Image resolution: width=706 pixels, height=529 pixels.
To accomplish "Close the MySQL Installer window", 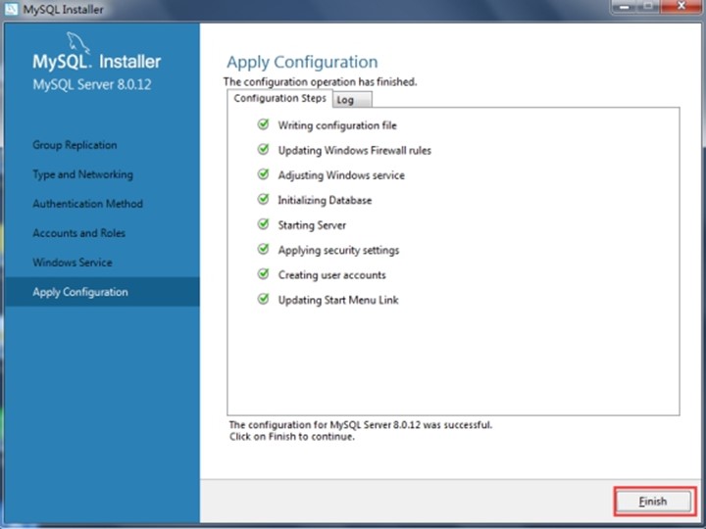I will [681, 6].
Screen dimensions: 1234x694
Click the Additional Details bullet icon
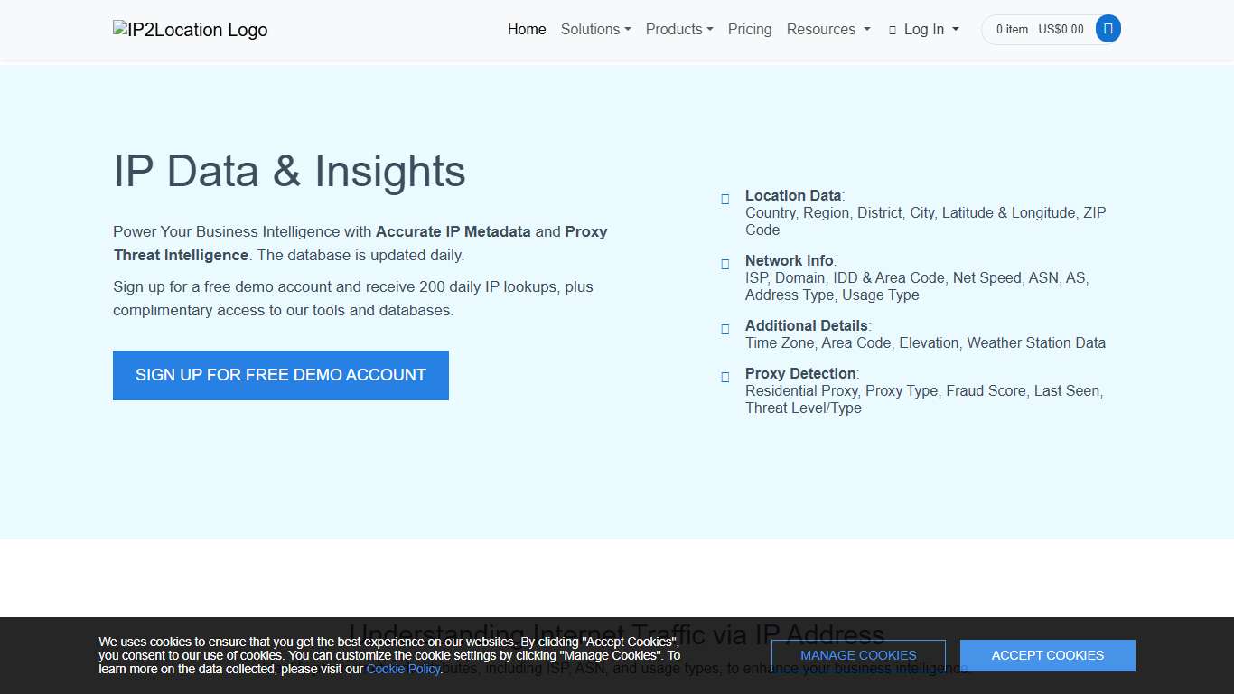coord(725,329)
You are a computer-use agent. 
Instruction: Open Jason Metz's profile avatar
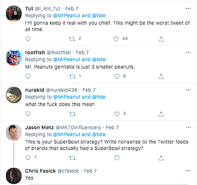[x=14, y=132]
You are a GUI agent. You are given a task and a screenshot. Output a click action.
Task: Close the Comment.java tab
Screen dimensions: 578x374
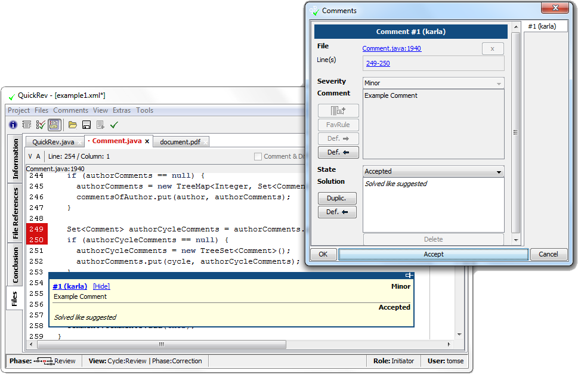click(147, 141)
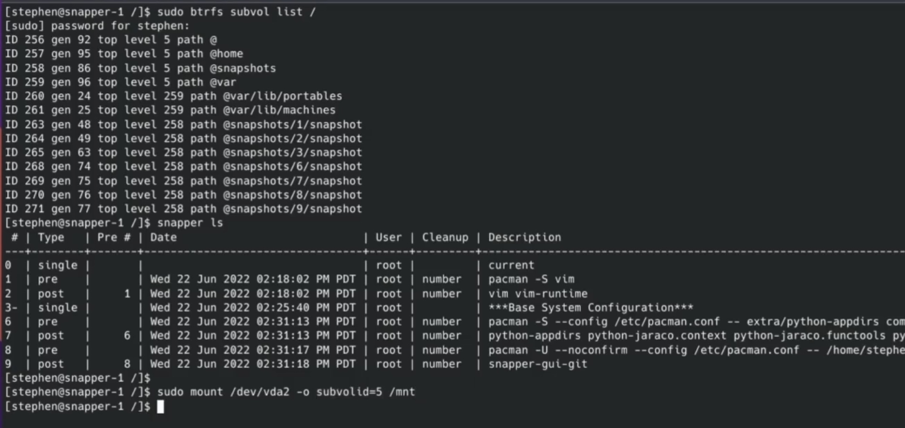Click the 'snapper ls' command text
Image resolution: width=905 pixels, height=428 pixels.
click(x=190, y=223)
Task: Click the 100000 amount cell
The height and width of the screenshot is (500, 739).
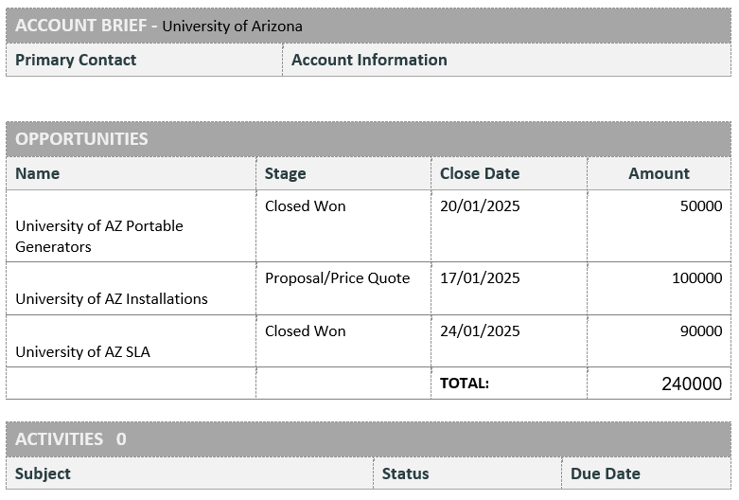Action: pos(660,289)
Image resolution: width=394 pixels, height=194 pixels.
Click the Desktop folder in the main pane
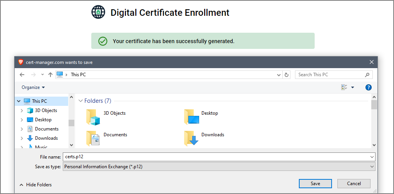tap(201, 117)
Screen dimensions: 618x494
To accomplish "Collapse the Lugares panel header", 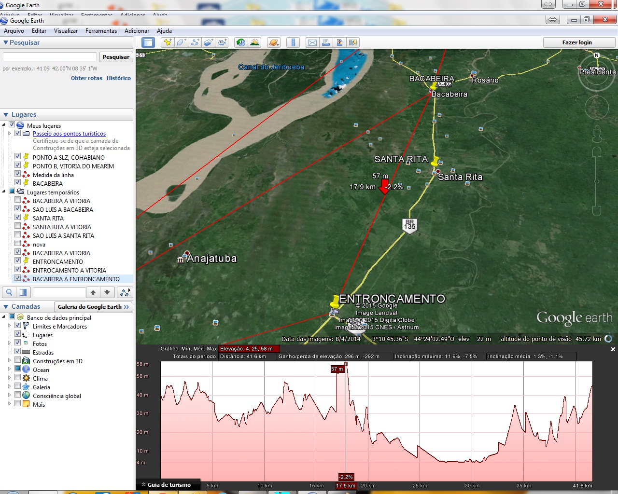I will pyautogui.click(x=6, y=115).
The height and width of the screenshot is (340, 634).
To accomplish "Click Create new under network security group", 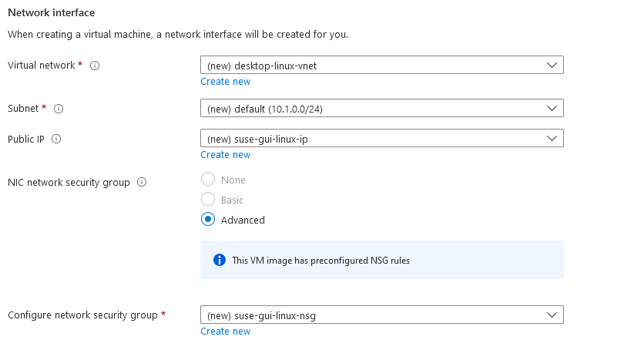I will (225, 331).
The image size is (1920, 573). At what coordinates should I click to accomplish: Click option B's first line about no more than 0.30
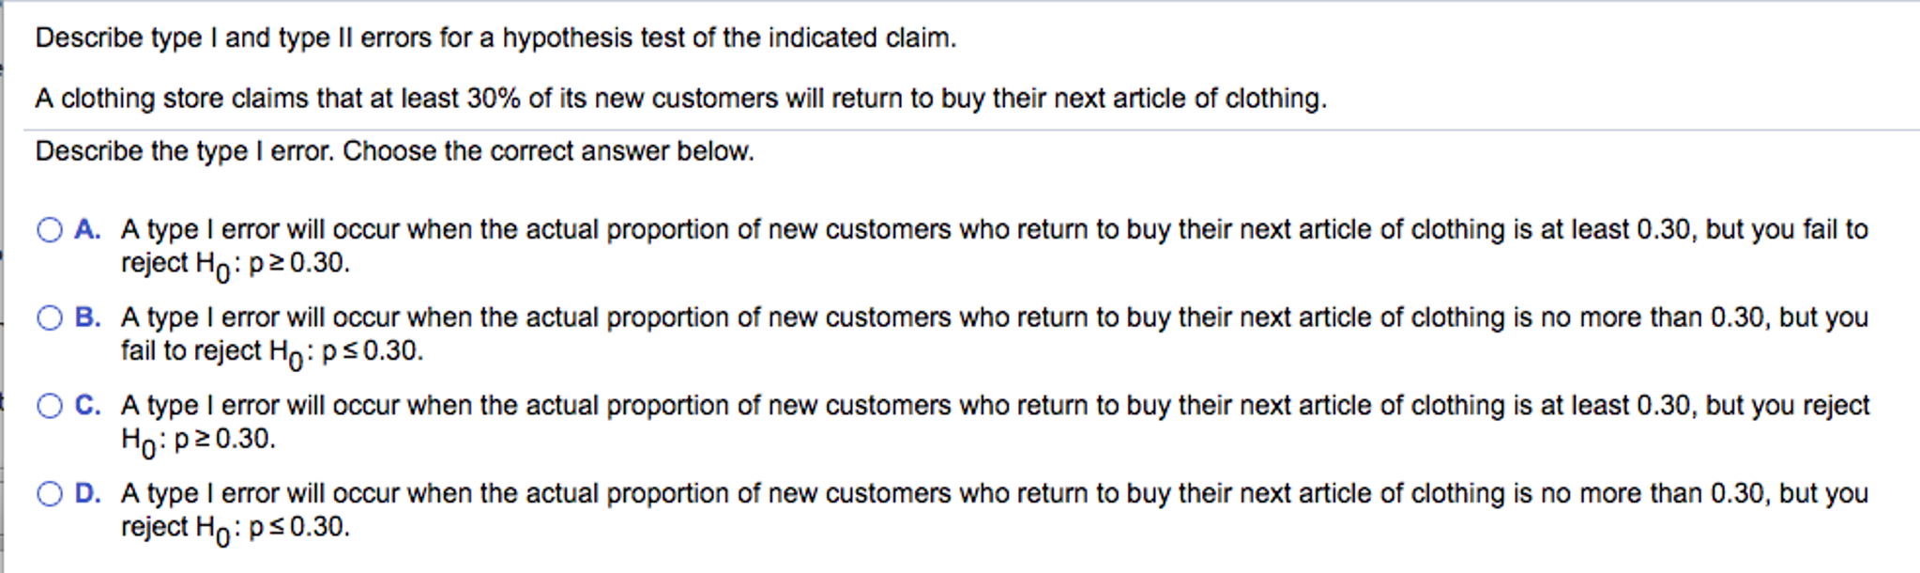click(x=995, y=318)
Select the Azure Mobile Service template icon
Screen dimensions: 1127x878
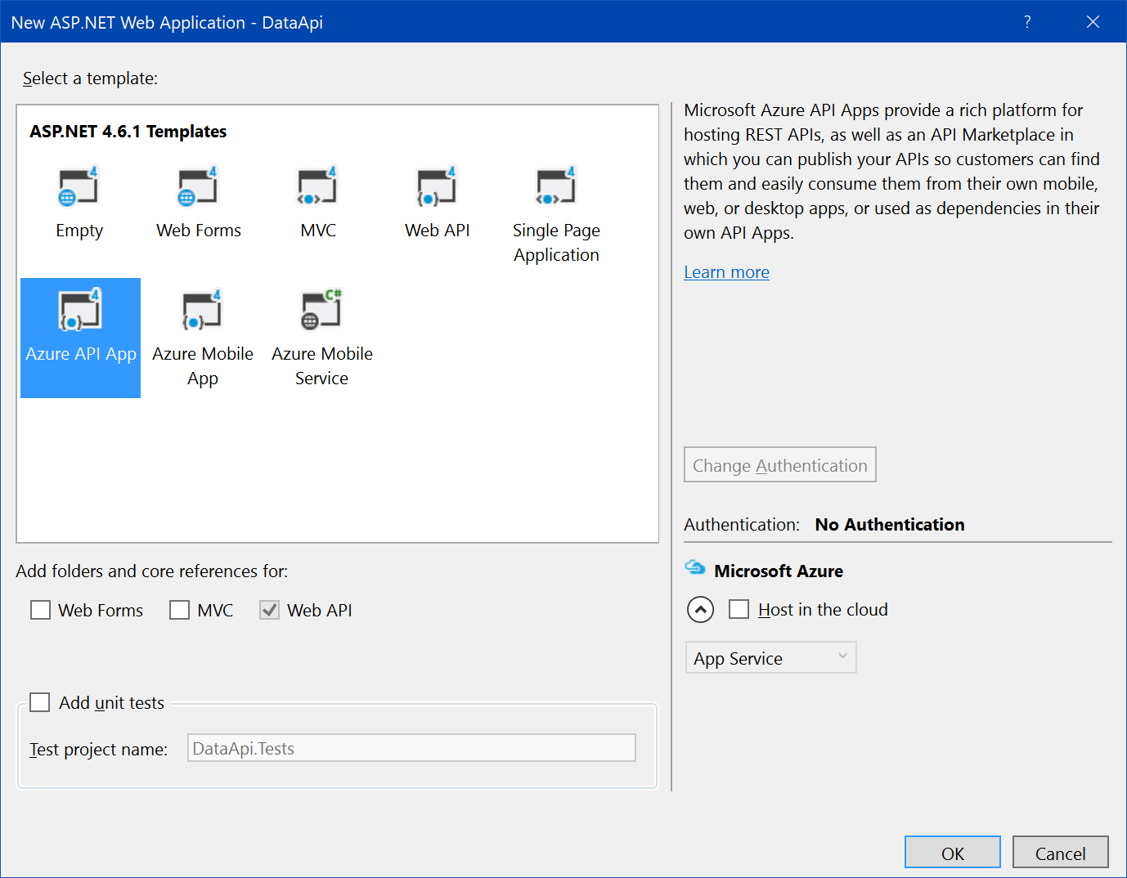pyautogui.click(x=321, y=311)
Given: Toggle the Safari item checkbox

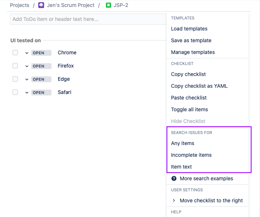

__Work required__
Copy all lines from the data above that contain the word "agent".

__Reply to the exercise__
You are a computer-use agent. 
You are a GUI agent. You are given a task and a screenshot. Output a click action.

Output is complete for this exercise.